From: Daniel P . Berrangé
Subject: Re: [PATCH RFC 2/4] target/i386: define CPU models to model x86-64 ABI levels
Date: Tue, 2 Feb 2021 12:32:39 +0000
User-agent: Mutt/1.14.6 (2020-07-11)

On Tue, Feb 02, 2021 at 09:46:55AM +0000, David Edmondson wrote:
> On Monday, 2021-02-01 at 15:36:04 GMT, Daniel P. Berrangé wrote:
> 
> > To paraphrase:
> >
> >   
> > https://developers.redhat.com/blog/2021/01/05/building-red-hat-enterprise-linux-9-for-the-x86-64-v2-microarchitecture-level/
> >
> > In 2020, AMD, Intel, Red Hat, and SUSE worked together to define
> > three microarchitecture levels on top of the historical x86-64
> > baseline:
> >
> >   * x86-64:    original x86_64 baseline instruction set
> >   * x86-64-v2: vector instructions up to Streaming SIMD
> >                Extensions 4.2 (SSE4.2)  and Supplemental
> >            Streaming SIMD Extensions 3 (SSSE3), the
> >            POPCNT instruction, and CMPXCHG16B
> >   * x86-64-v3: vector instructions up to AVX2, MOVBE,
> >                and additional bit-manipulation instructions.
> >   * x86-64-v4: vector instructions from some of the
> >                AVX-512 variants.
> >
> > This list of features is defined in the doc at:
> >
> >   https://gitlab.com/x86-psABIs/x86-64-ABI/
> >
> > QEMU has historically defaulted to the "qemu64" CPU model on
> > x86_64 targets, which is approximately the x86-64 baseline
> > ABI, with 'SVM' added.
> >
> > It is thought it might be desirable if QEMU could provide CPU models
> > that closely correspond to the ABI levels, while offering portability
> > across the maximum number of physical CPUs.
> >
> > Historically we've found that defining CPU models with an arbitrary
> > combination of CPU features can be problematic, as some guest OS
> > will not check all features they use, and instead assume that if
> > they see feature "XX", then "YY" will always exist.

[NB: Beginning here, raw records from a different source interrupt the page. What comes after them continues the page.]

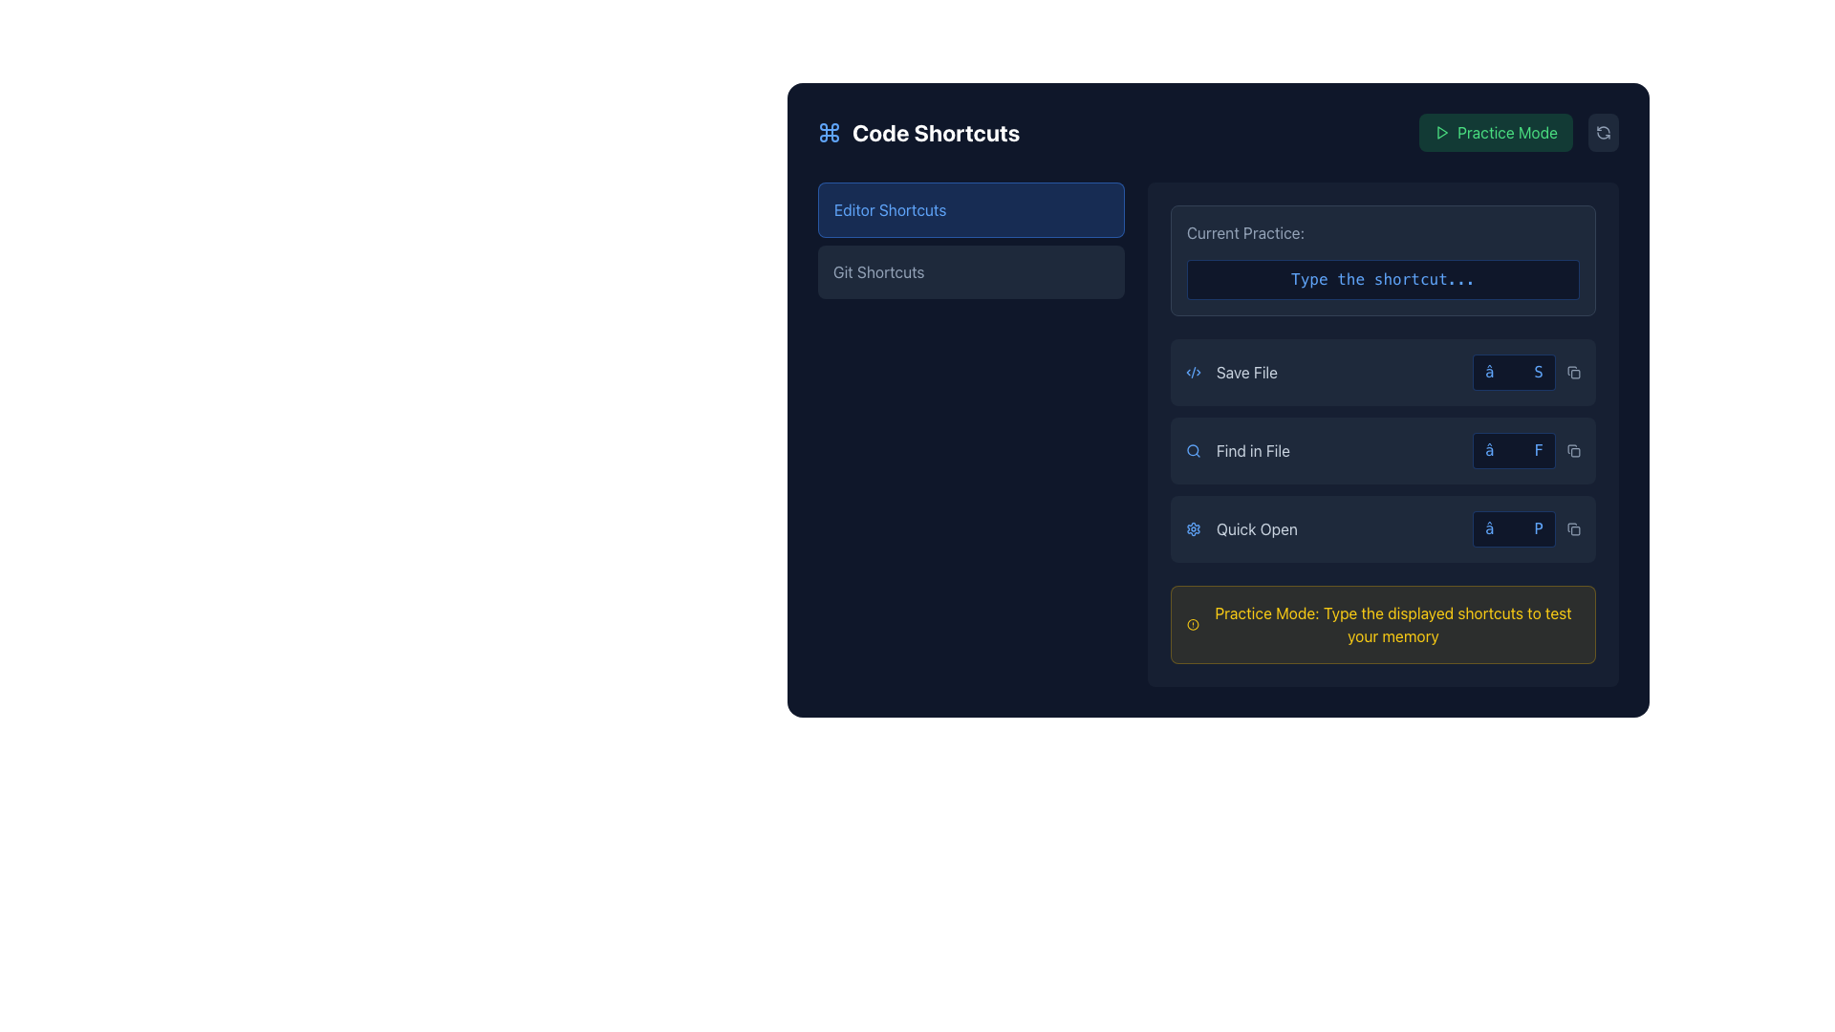 The image size is (1835, 1032). I want to click on the 'Find in File' button, which features a magnifying glass icon and is positioned below 'Save File' and above 'Quick Open' in the center-right area of the interface, so click(1238, 450).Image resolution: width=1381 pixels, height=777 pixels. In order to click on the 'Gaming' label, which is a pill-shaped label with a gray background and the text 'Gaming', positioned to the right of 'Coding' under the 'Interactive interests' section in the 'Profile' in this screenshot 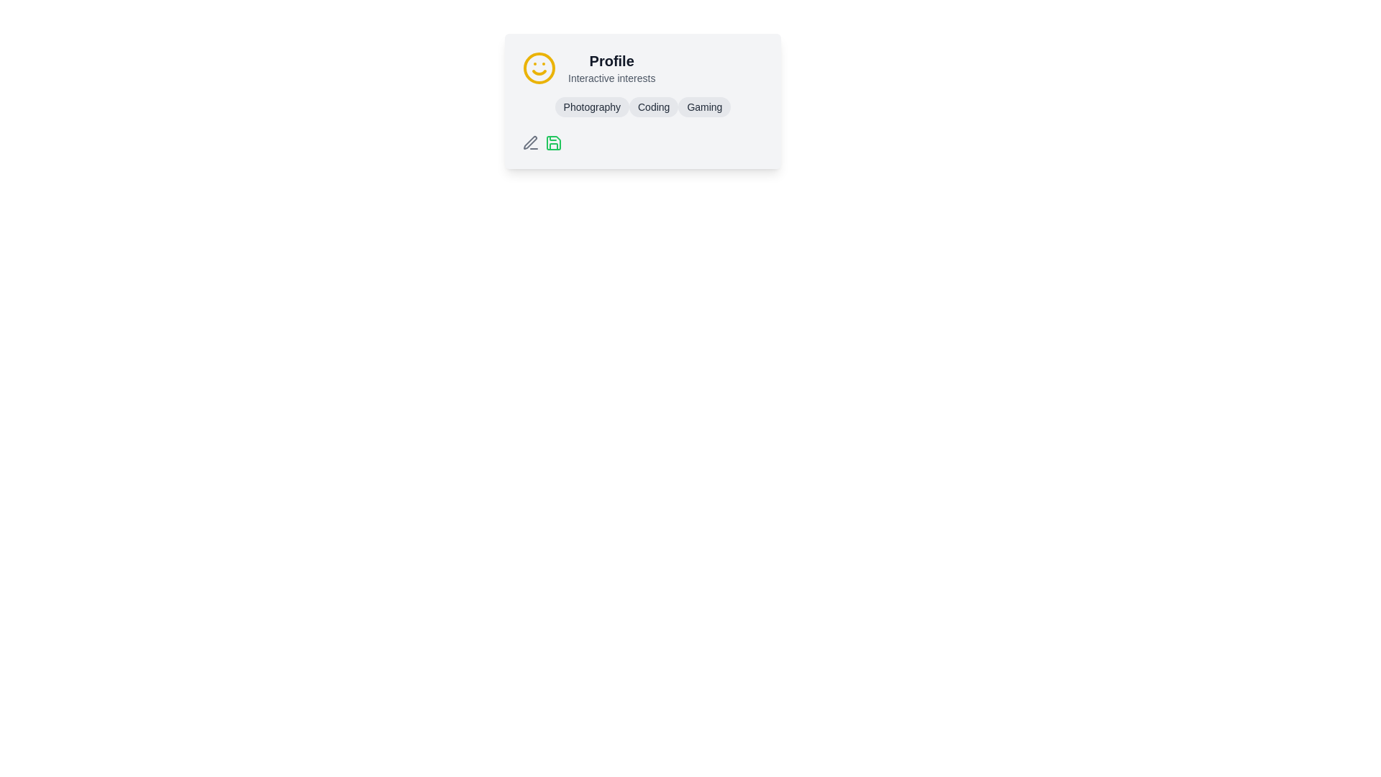, I will do `click(704, 106)`. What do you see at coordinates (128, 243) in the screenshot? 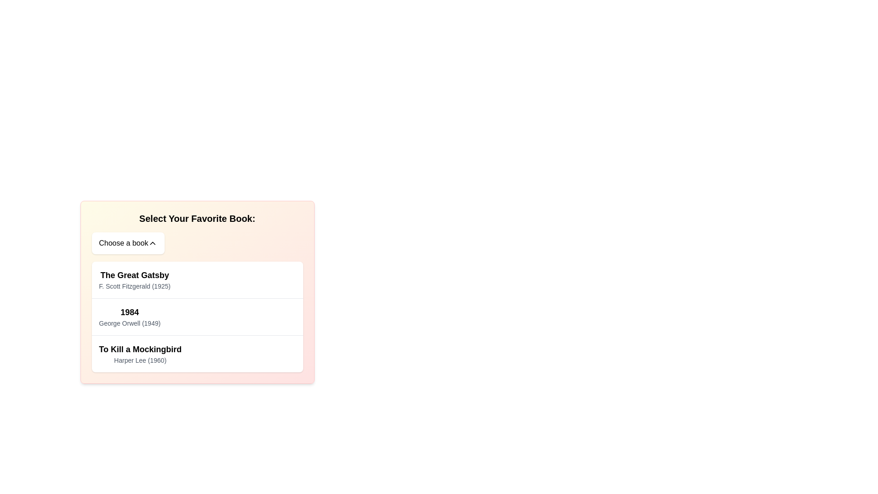
I see `the 'Choose a book' button, which is a white rectangular button with rounded corners, located below the title 'Select Your Favorite Book:', for focus` at bounding box center [128, 243].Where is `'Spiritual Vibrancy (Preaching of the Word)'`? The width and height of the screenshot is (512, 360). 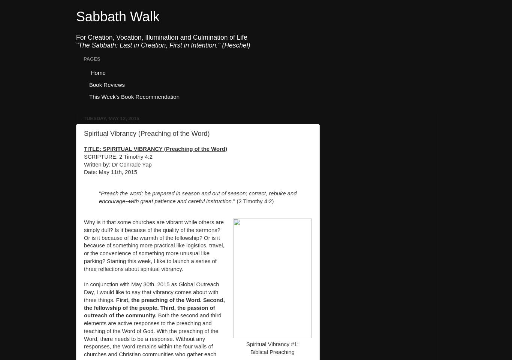
'Spiritual Vibrancy (Preaching of the Word)' is located at coordinates (146, 133). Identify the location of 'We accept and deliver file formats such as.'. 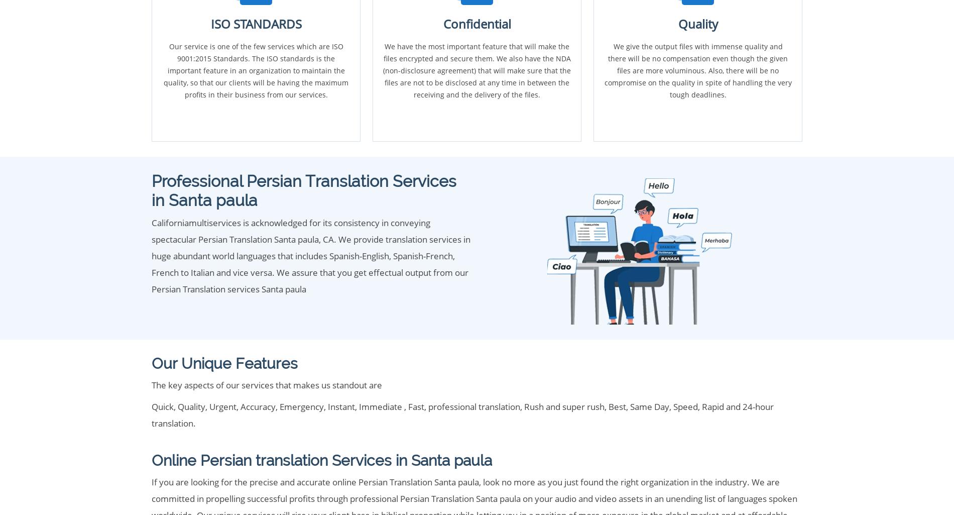
(223, 314).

This is reasonable
> > in bare metal, but subject to breakage in virtualization.
> >
> > Thus in defining the CPI models for the ABI levels, this patch attempted
> 
> s/CPI/CPU/
> 
> > to base them off an existing CPU model.
> >
> > While each x86-64-abiNNN has a designated vendor, they are designed
> > to be vendor agnostic models. ie they are capable of running on any
> > AMD or Intel physical CPU model that satisfies the ABI level. eg
> 
> Only AMD or Intel? (You mention the Hugon chips elsewhere.)

In theory any x86 CPU that meets the ABI level, regardless of vendor
but if any vendor's set of CPUID features diverges too far from other
CPUs of similar level we might have problems.

For example, I had to specially avoid including "aes" in the
x86-64-abi3 because of the Hugon chips lacking it. There might
be other cases like this, since I've only compared CPUID sets
for named CPUs that QEMU includes.

> > None of the CPU models declare any VMX/SVM features. This would
> > make them unable to support nested virtualization with live
> > migration.
> 
> How about "Unable to support hardware accelerated nested
> virtualization." ?
> 
> Is live migration relevant?

Choice of CPU models is a critical decision in your future ability
to live migrate, so I wanted to call that out specifically.